Records provided section start

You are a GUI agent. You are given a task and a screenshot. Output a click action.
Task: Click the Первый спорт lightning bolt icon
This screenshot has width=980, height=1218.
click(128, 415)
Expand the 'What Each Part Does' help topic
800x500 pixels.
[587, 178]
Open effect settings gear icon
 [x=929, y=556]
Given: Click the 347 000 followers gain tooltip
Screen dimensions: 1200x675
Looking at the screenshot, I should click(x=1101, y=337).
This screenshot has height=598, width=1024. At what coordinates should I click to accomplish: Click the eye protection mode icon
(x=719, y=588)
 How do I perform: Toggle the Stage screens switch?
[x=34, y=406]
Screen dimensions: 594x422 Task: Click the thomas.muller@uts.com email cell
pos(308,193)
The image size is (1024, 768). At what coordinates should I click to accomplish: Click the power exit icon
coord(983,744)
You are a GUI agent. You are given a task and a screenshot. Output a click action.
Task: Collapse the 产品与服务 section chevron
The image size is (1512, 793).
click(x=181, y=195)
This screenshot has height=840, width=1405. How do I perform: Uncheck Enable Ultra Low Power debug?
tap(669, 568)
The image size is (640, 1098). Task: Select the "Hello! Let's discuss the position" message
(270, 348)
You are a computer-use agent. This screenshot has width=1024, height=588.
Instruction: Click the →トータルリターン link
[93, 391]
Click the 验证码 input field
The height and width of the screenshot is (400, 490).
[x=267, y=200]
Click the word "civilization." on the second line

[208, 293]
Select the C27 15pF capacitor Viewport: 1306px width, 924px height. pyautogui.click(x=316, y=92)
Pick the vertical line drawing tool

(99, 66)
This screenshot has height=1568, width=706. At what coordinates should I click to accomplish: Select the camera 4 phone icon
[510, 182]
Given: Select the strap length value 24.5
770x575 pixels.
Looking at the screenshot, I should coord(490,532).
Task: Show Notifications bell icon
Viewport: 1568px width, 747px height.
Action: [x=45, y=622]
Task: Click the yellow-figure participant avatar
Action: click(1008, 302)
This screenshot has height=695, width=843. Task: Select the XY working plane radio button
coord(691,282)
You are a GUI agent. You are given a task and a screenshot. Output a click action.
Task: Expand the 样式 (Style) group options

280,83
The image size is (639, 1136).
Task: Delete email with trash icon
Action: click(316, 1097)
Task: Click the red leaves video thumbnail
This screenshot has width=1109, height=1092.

Records provided section end

Exercise description - The answer should consist of every entry, repeated word for word.

Reply -
You are a GUI agent. You are given a task and a screenshot. Output a click action.
Task: Click the Первый спорт lightning bolt icon
This screenshot has width=980, height=1218.
click(128, 415)
Expand the 'What Each Part Does' help topic
800x500 pixels.
[587, 178]
Open effect settings gear icon
 [x=929, y=556]
Given: Click the 347 000 followers gain tooltip
Screen dimensions: 1200x675
Looking at the screenshot, I should click(x=1101, y=337).
This screenshot has height=598, width=1024. At what coordinates should I click to accomplish: Click the eye protection mode icon
(x=719, y=588)
 How do I perform: Toggle the Stage screens switch?
[x=34, y=406]
Screen dimensions: 594x422 Task: Click the thomas.muller@uts.com email cell
pos(308,193)
The image size is (1024, 768). At what coordinates should I click to accomplish: Click the power exit icon
coord(983,744)
You are a GUI agent. You are given a task and a screenshot. Output a click action.
Task: Collapse the 产品与服务 section chevron
The image size is (1512, 793).
click(x=181, y=195)
This screenshot has height=840, width=1405. How do I perform: Uncheck Enable Ultra Low Power debug?
tap(669, 568)
The image size is (640, 1098). Task: Select the "Hello! Let's discuss the position" message
(270, 348)
You are a computer-use agent. This screenshot has width=1024, height=588.
Instruction: Click the →トータルリターン link
[93, 391]
Click the 验证码 input field
The height and width of the screenshot is (400, 490).
[x=267, y=200]
Click the word "civilization." on the second line

[208, 293]
Select the C27 15pF capacitor Viewport: 1306px width, 924px height. pyautogui.click(x=316, y=92)
Pick the vertical line drawing tool

(99, 66)
This screenshot has height=1568, width=706. At what coordinates should I click to accomplish: Select the camera 4 phone icon
[510, 182]
Given: Select the strap length value 24.5
770x575 pixels.
Looking at the screenshot, I should coord(490,532).
Task: Show Notifications bell icon
Viewport: 1568px width, 747px height.
Action: [x=45, y=622]
Task: Click the yellow-figure participant avatar
Action: click(1008, 302)
This screenshot has height=695, width=843. Task: Select the XY working plane radio button
coord(691,282)
You are a GUI agent. You are given a task and a screenshot. Output a click action.
Task: Expand the 样式 (Style) group options

280,83
The image size is (639, 1136).
Task: Delete email with trash icon
Action: click(316, 1097)
Task: Click the red leaves video thumbnail
This screenshot has width=1109, height=1092.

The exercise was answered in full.